Gestellte Aufgaben ▸
• A. Fasse den Artikel über den Dopingfall Jannik Sinner in zwei Sätzen zusammen.
• B. Beantworte anhand des Artikels über den Dopingfall Jannik Sinner die folgenden Fragen.
(i) Welche Nationalität hat Jannik Sinner?
(ii) Welches Wort steht in der Überschrift in Anführungszeichen?
(iii) Wer hat sich laut dem Artikel bereits zu Wort gemeldet?
• C. Führe den Artikel über den Dopingfall Jannik Sinner im Anschluss an seinen letzten Satz weiter.

Textauszug ▸
══════

Tennis: Cincinnati Open Aug 19 2024; Cincinnati, OH, USA; Jannik Sinner of Italy resets between serves against Frances T

Jannik Sinner sieht sich nach Bekanntwerden seines Dopingfalls mit jeder Menge Gegenwind konfrontiert.Bild: Imago/Sam Greene

„Lächerlich“ – deutliche Reaktionen zum Dopingfall Jannik Sinner

Nach Bekanntwerden des Dopingfalls von Jannik Sinner brodelt es in der Tenniswelt. Mehrere Profikollegen des Italieners meldeten sich bereits zu Wort und positionierten sich dabei klar.

══════

Datenabschnitt ▸

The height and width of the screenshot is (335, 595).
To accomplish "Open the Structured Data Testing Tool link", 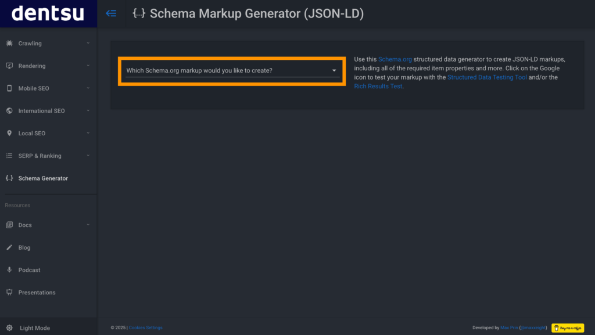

══════

Antworten je Aufgabe ▸
• A. Nach Bekanntwerden seines Dopingfalls sieht sich Jannik Sinner mit viel Gegenwind konfrontiert, und in der Tenniswelt brodelt es. Mehrere Profikollegen des Italieners haben sich bereits zu Wort gemeldet und klar positioniert.

• B.
(i) Er ist Italiener.
(ii) „Lächerlich“
(iii) Mehrere Profikollegen des Italieners

• C.
Dopingfälle im Tennis sind schon lange keine Seltenheit mehr. Seit 2019 gab es allein elf Fälle. Besonders brisant ist die nun publik gewordene Angelegenheit um Jannik Sinner. Schon im März schlugen zwei Dopingtests positiv auf die verbotene Substanz Clostebol an. Es folgten mehrere Kurzstrafen. Insgesamt war der 23-Jährige für fünf Tage gesperrt. Schnelle Einsprüche gegen die Urteile ermöglichten es ihm trotzdem zu spielen. Den mittlerweile abgeschlossenen Fall machte die International Tennis Integrity Agency (ITIA) erst jetzt, fast ein halbes Jahr nach den Tests öffentlich. Die Reaktionen von anderen Profis ließen nicht lange auf sich warten.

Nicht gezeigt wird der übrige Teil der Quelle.